These are more common in children than adults (∼6000 total cases/year). In children, most cases of acute leukemia are of B-cell origin. The majority of cases of acute leukemia in adults and all cases of lymphoblastic lymphoma have tumor cells that appear to be of thymic origin, and pts may have mediastinal masses. Pts usually present with recent onset of signs of marrow failure (pallor, fatigue, bleeding, fever, infection). Hepatosplenomegaly and adenopathy are common. Males may have testicular enlargement reflecting leukemic involvement. Meningeal involvement may be present at diagnosis or develop later. Elevated LDH, hyponatremia, and hypokalemia may be present, in addition to anemia, thrombocytopenia, and high peripheral blood blast counts. The leukemic cells are more often FAB type L2 in adults than in children, where L1 predominates. Leukemia diagnosis requires at least 20% lymphoblasts in the marrow. Prognosis is adversely affected by high presenting white count, age >35 years, and the presence of t(9;22), t(1;19), and t(4;11) translocations. HOX11 expression identifies a more favorable subset of T cell acute lymphoblastic leukemia.

Treatment: Acute Lymphoblastic Leukemia and Lymphoblastic Lymphoma

Successful treatment requires intensive induction phase, CNS prophylaxis, and maintenance chemotherapy that extend for about 2 years. Vincristine, L-asparaginase, cytarabine, daunorubicin, and prednisone are particularly effective agents. Intrathecal or high-dose systemic methotrexate is effective CNS prophylaxis. Long-term survival of 60–65% of pts may be achieved. The role and timing of bone marrow transplantation in primary therapy are debated, but up to 30% of relapsed pts may be cured with salvage transplantation.

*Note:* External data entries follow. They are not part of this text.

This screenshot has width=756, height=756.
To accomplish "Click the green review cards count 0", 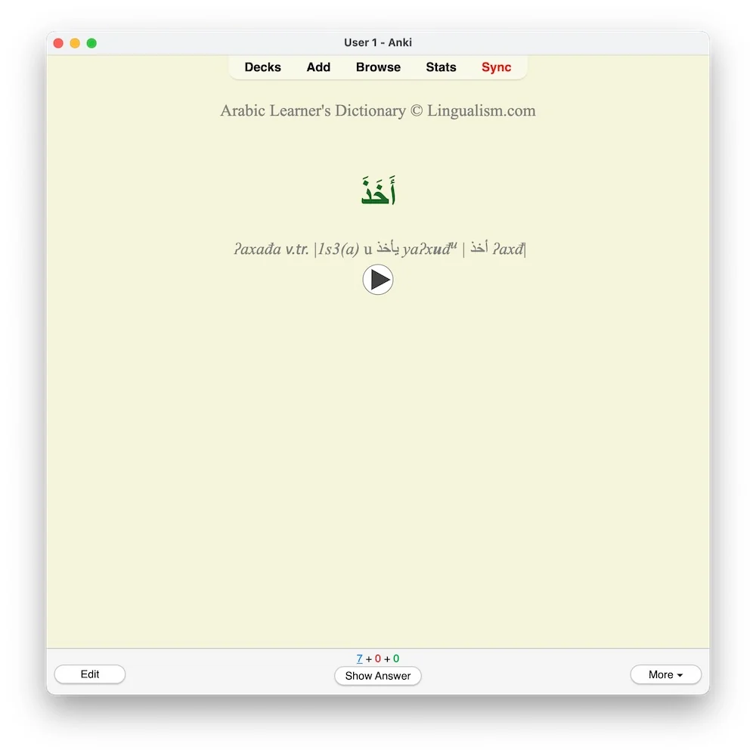I will 396,658.
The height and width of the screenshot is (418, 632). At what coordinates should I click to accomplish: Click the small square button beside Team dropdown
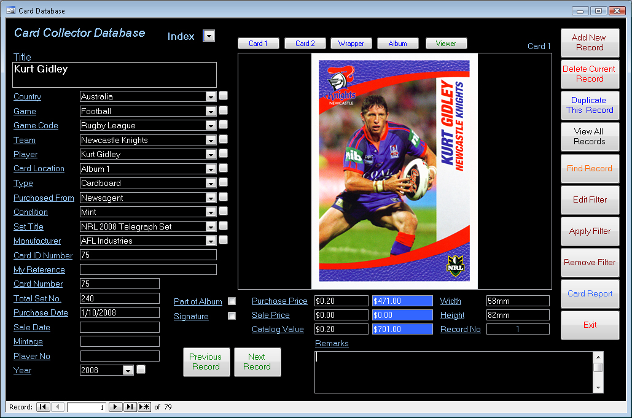(223, 139)
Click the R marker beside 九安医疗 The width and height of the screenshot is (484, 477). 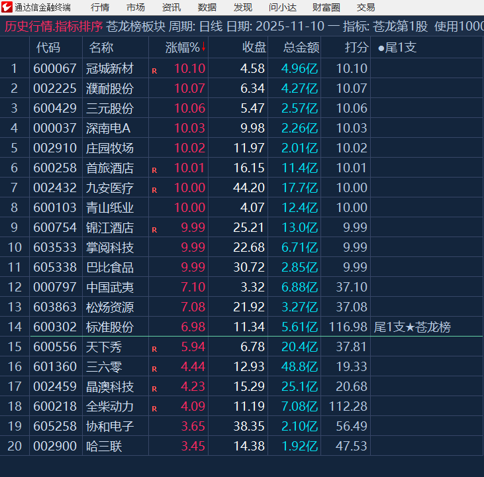click(154, 189)
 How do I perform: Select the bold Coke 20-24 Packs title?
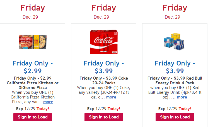104,80
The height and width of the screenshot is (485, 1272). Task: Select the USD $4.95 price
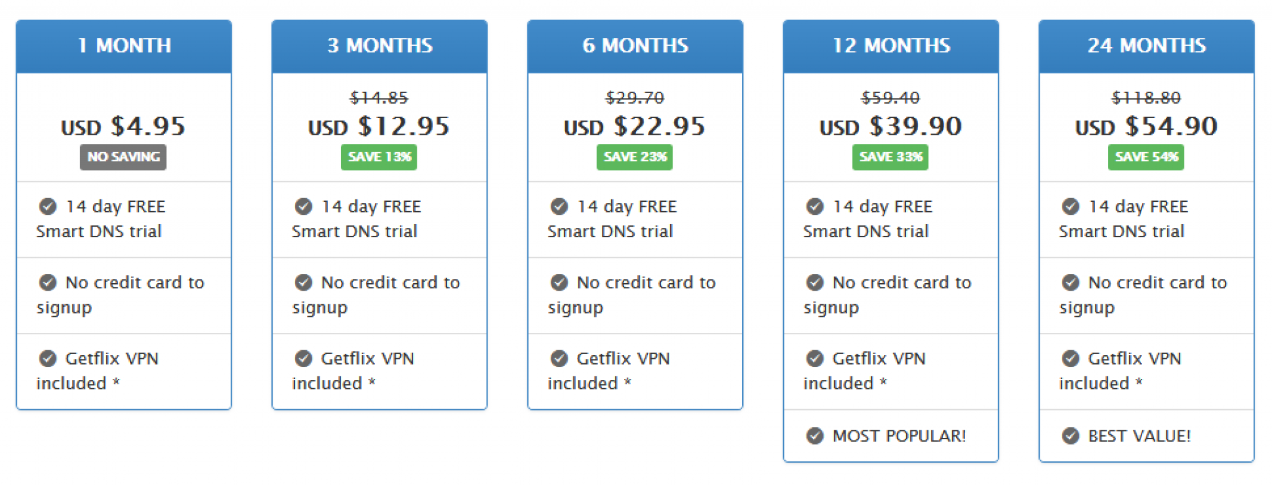[x=124, y=127]

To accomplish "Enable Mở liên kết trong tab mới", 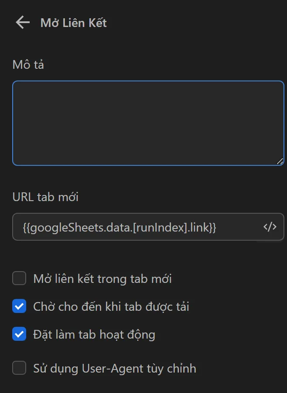I will 19,279.
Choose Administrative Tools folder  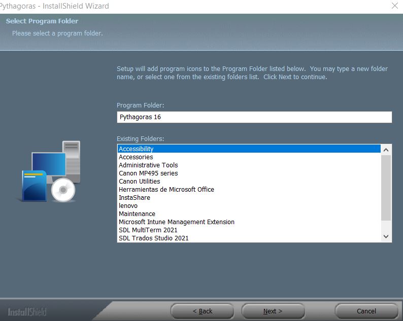[x=249, y=165]
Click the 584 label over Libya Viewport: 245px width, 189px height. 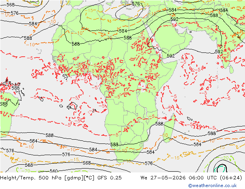pyautogui.click(x=123, y=31)
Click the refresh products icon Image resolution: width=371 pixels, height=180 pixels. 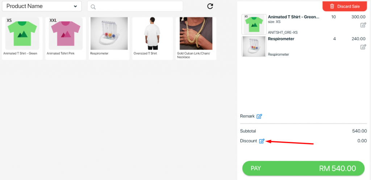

This is also more common in children. It is associated with translocations involving the c-myc gene on chromosome 8 rearranging with immunoglobulin heavy or light chain genes. Pts often have disseminated disease with large abdominal masses, hepatomegaly, and adenopathy. If a leukemic picture predominates, it is classified as FAB L3.

Treatment: Burkitt’s Lymphoma/Leukemia

Resection of large abdominal masses improves treatment outcome. Aggressive leukemia regimens that include vincristine, cyclophosphamide, 6-mercaptopurine, doxorubicin, and prednisone are active. CODOX-M and the BFM regimen are the most effective regimens. Cure may be achieved in 50–60%. The need for maintenance therapy is unclear. Prophylaxis against tumor lysis syndrome is important (Chap. 27: Oncologic Emergencies).

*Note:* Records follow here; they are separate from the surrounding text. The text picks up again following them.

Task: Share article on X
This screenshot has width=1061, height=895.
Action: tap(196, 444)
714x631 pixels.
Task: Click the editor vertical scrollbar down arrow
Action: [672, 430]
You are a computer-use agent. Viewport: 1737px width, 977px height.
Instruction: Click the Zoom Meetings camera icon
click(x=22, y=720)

This is very rare; only a small fraction (∼2%) of persons infected with HTLV-I go on to develop the disease. Some HTLV-I-infected pts develop spastic paraplegia from spinal cord involvement without developing cancer. The characteristic clinical syndrome of ATL includes high white count without severe anemia or thrombocytopenia, skin infiltration, hepatomegaly, pulmonary infiltrates, meningeal involvement, and opportunistic infections. The tumor cells are CD4+ T cells with cloven hoof- or flower-shaped nuclei. Hypercalcemia occurs in nearly all pts and is related to cytokines produced by the tumor cells.

Treatment: Adult T Cell Leukemia/Lymphoma

Aggressive therapy is associated with serious toxicity related to the underlying immunodeficiency. Glucocorticoids relieve hypercalcemia. The tumor is responsive to therapy, but responses are generally short lived. Zidovudine and IFN may be palliative in some pts. Lenalidomide and the monoclonal anti-CCR4 receptor antibody, mogamulizumab have antitumor activity.